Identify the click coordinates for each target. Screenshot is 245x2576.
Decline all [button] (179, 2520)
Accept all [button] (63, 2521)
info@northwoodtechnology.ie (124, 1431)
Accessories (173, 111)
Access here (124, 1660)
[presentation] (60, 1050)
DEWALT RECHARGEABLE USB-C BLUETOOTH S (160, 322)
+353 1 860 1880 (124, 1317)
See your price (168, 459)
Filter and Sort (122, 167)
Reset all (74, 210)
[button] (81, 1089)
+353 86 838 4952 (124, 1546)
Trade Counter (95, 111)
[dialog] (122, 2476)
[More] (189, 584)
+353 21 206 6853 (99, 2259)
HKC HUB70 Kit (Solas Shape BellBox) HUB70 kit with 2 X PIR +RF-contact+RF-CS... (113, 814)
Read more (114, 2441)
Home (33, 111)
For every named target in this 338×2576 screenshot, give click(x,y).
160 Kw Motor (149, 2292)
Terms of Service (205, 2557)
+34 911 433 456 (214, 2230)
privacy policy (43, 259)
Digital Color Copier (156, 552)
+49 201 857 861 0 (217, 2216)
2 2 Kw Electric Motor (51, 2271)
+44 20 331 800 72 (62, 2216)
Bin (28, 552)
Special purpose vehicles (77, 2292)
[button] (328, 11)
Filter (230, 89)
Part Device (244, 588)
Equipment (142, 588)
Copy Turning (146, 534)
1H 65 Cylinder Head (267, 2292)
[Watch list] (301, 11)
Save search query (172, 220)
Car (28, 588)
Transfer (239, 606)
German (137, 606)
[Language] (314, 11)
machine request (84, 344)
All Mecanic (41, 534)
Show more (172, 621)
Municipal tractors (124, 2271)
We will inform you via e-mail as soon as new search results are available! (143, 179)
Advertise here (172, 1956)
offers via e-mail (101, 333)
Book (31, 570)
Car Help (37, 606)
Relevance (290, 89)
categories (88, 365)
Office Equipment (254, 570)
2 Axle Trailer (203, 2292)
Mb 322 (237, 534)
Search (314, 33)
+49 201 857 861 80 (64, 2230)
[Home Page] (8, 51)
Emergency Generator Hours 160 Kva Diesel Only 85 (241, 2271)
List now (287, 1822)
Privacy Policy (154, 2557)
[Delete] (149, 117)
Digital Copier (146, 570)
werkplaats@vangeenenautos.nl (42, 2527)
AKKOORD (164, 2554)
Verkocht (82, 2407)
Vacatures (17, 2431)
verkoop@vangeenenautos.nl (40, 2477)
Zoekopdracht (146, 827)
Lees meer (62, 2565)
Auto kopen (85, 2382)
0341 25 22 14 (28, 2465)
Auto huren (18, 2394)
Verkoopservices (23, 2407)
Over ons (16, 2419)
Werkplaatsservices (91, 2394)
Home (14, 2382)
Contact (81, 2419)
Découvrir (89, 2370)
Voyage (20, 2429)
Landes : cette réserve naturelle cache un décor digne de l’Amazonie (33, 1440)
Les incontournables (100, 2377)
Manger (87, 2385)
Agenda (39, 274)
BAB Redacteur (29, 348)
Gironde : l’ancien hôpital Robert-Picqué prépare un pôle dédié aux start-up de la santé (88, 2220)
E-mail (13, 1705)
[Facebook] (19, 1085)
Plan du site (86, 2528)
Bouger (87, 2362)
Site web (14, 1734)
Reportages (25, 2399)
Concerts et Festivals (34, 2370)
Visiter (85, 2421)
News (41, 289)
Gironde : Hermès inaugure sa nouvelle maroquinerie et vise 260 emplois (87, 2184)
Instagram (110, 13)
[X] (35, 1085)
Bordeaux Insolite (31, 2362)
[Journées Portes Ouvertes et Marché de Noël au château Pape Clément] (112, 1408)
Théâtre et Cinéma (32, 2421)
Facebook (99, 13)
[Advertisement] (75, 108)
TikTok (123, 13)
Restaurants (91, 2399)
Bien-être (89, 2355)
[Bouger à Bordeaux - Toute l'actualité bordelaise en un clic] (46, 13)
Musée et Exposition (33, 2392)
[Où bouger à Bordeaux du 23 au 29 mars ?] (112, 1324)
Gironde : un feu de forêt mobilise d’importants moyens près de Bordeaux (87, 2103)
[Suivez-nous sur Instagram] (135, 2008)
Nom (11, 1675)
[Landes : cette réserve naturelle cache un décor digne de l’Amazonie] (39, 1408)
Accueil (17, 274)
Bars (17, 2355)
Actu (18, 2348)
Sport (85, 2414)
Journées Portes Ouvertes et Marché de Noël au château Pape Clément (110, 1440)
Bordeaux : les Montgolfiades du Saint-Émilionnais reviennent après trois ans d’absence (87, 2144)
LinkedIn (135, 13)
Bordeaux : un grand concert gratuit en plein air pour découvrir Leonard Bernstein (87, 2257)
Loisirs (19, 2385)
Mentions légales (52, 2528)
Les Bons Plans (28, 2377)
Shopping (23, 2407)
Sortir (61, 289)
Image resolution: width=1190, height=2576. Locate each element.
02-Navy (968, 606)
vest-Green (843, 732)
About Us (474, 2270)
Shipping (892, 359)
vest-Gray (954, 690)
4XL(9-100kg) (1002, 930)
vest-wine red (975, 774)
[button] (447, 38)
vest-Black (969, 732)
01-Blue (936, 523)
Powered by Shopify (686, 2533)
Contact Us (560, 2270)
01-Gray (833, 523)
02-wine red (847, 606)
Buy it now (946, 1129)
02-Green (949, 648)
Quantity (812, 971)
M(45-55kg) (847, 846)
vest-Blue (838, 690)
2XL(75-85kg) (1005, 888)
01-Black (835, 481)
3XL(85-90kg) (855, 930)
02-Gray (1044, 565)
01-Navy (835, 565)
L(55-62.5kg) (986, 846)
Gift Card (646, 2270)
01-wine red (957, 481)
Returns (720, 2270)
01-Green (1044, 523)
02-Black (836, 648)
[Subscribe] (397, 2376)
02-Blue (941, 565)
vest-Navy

*TASK BRIEF*. Word for word, the whole listing should be given again.

*OUTPUT OF THE TASK*.
Identify the click coordinates for each target. Screenshot is 245x2576.
Decline all [button] (179, 2520)
Accept all [button] (63, 2521)
info@northwoodtechnology.ie (124, 1431)
Accessories (173, 111)
Access here (124, 1660)
[presentation] (60, 1050)
DEWALT RECHARGEABLE USB-C BLUETOOTH S (160, 322)
+353 1 860 1880 (124, 1317)
See your price (168, 459)
Filter and Sort (122, 167)
Reset all (74, 210)
[button] (81, 1089)
+353 86 838 4952 (124, 1546)
Trade Counter (95, 111)
[dialog] (122, 2476)
[More] (189, 584)
+353 21 206 6853 (99, 2259)
HKC HUB70 Kit (Solas Shape BellBox) HUB70 kit with 2 X PIR +RF-contact+RF-CS... (113, 814)
Read more (114, 2441)
Home (33, 111)
For every named target in this 338×2576 screenshot, give click(x,y).
160 Kw Motor (149, 2292)
Terms of Service (205, 2557)
+34 911 433 456 (214, 2230)
privacy policy (43, 259)
Digital Color Copier (156, 552)
+49 201 857 861 0 (217, 2216)
2 2 Kw Electric Motor (51, 2271)
+44 20 331 800 72 (62, 2216)
Bin (28, 552)
Special purpose vehicles (77, 2292)
[button] (328, 11)
Filter (230, 89)
Part Device (244, 588)
Equipment (142, 588)
Copy Turning (146, 534)
1H 65 Cylinder Head (267, 2292)
[Watch list] (301, 11)
Save search query (172, 220)
Car (28, 588)
Transfer (239, 606)
German (137, 606)
[Language] (314, 11)
machine request (84, 344)
All Mecanic (41, 534)
Show more (172, 621)
Municipal tractors (124, 2271)
We will inform you via e-mail as soon as new search results are available! (143, 179)
Advertise here (172, 1956)
offers via e-mail (101, 333)
Book (31, 570)
Car Help (37, 606)
Relevance (290, 89)
categories (88, 365)
Office Equipment (254, 570)
2 Axle Trailer (203, 2292)
Mb 322 (237, 534)
Search (314, 33)
+49 201 857 861 80 (64, 2230)
[Home Page] (8, 51)
Emergency Generator Hours 160 Kva Diesel Only 85 (241, 2271)
List now (287, 1822)
Privacy Policy (154, 2557)
[Delete] (149, 117)
Digital Copier (146, 570)
werkplaats@vangeenenautos.nl (42, 2527)
AKKOORD (164, 2554)
Verkocht (82, 2407)
Vacatures (17, 2431)
verkoop@vangeenenautos.nl (40, 2477)
Zoekopdracht (146, 827)
Lees meer (62, 2565)
Auto kopen (85, 2382)
0341 25 22 14 (28, 2465)
Auto huren (18, 2394)
Verkoopservices (23, 2407)
Over ons (16, 2419)
Werkplaatsservices (91, 2394)
Home (14, 2382)
Contact (81, 2419)
Découvrir (89, 2370)
Voyage (20, 2429)
Landes : cette réserve naturelle cache un décor digne de l’Amazonie (33, 1440)
Les incontournables (100, 2377)
Manger (87, 2385)
Agenda (39, 274)
BAB Redacteur (29, 348)
Gironde : l’ancien hôpital Robert-Picqué prépare un pôle dédié aux start-up de la santé (88, 2220)
E-mail (13, 1705)
[Facebook] (19, 1085)
Plan du site (86, 2528)
Bouger (87, 2362)
Site web (14, 1734)
Reportages (25, 2399)
Concerts et Festivals (34, 2370)
Visiter (85, 2421)
News (41, 289)
Gironde : Hermès inaugure sa nouvelle maroquinerie et vise 260 emplois (87, 2184)
Instagram (110, 13)
[X] (35, 1085)
Bordeaux Insolite (31, 2362)
[Journées Portes Ouvertes et Marché de Noël au château Pape Clément] (112, 1408)
Théâtre et Cinéma (32, 2421)
Facebook (99, 13)
[Advertisement] (75, 108)
TikTok (123, 13)
Restaurants (91, 2399)
Bien-être (89, 2355)
[Bouger à Bordeaux - Toute l'actualité bordelaise en un clic] (46, 13)
Musée et Exposition (33, 2392)
[Où bouger à Bordeaux du 23 au 29 mars ?] (112, 1324)
Gironde : un feu de forêt mobilise d’importants moyens près de Bordeaux (87, 2103)
[Suivez-nous sur Instagram] (135, 2008)
Nom (11, 1675)
[Landes : cette réserve naturelle cache un décor digne de l’Amazonie] (39, 1408)
Accueil (17, 274)
Bars (17, 2355)
Actu (18, 2348)
Sport (85, 2414)
Journées Portes Ouvertes et Marché de Noël au château Pape Clément (110, 1440)
Bordeaux : les Montgolfiades du Saint-Émilionnais reviennent après trois ans d’absence (87, 2144)
LinkedIn (135, 13)
Bordeaux : un grand concert gratuit en plein air pour découvrir Leonard Bernstein (87, 2257)
Loisirs (19, 2385)
Mentions légales (52, 2528)
Les Bons Plans (28, 2377)
Shopping (23, 2407)
Sortir (61, 289)
Image resolution: width=1190, height=2576. Locate each element.
02-Navy (968, 606)
vest-Green (843, 732)
About Us (474, 2270)
Shipping (892, 359)
vest-Gray (954, 690)
4XL(9-100kg) (1002, 930)
vest-wine red (975, 774)
[button] (447, 38)
vest-Black (969, 732)
01-Blue (936, 523)
Powered by Shopify (686, 2533)
Contact Us (560, 2270)
01-Gray (833, 523)
02-wine red (847, 606)
Buy it now (946, 1129)
02-Green (949, 648)
Quantity (812, 971)
M(45-55kg) (847, 846)
vest-Blue (838, 690)
2XL(75-85kg) (1005, 888)
01-Black (835, 481)
3XL(85-90kg) (855, 930)
02-Gray (1044, 565)
01-Navy (835, 565)
L(55-62.5kg) (986, 846)
Gift Card (646, 2270)
01-wine red (957, 481)
Returns (720, 2270)
01-Green (1044, 523)
02-Black (836, 648)
[Subscribe] (397, 2376)
02-Blue (941, 565)
vest-Navy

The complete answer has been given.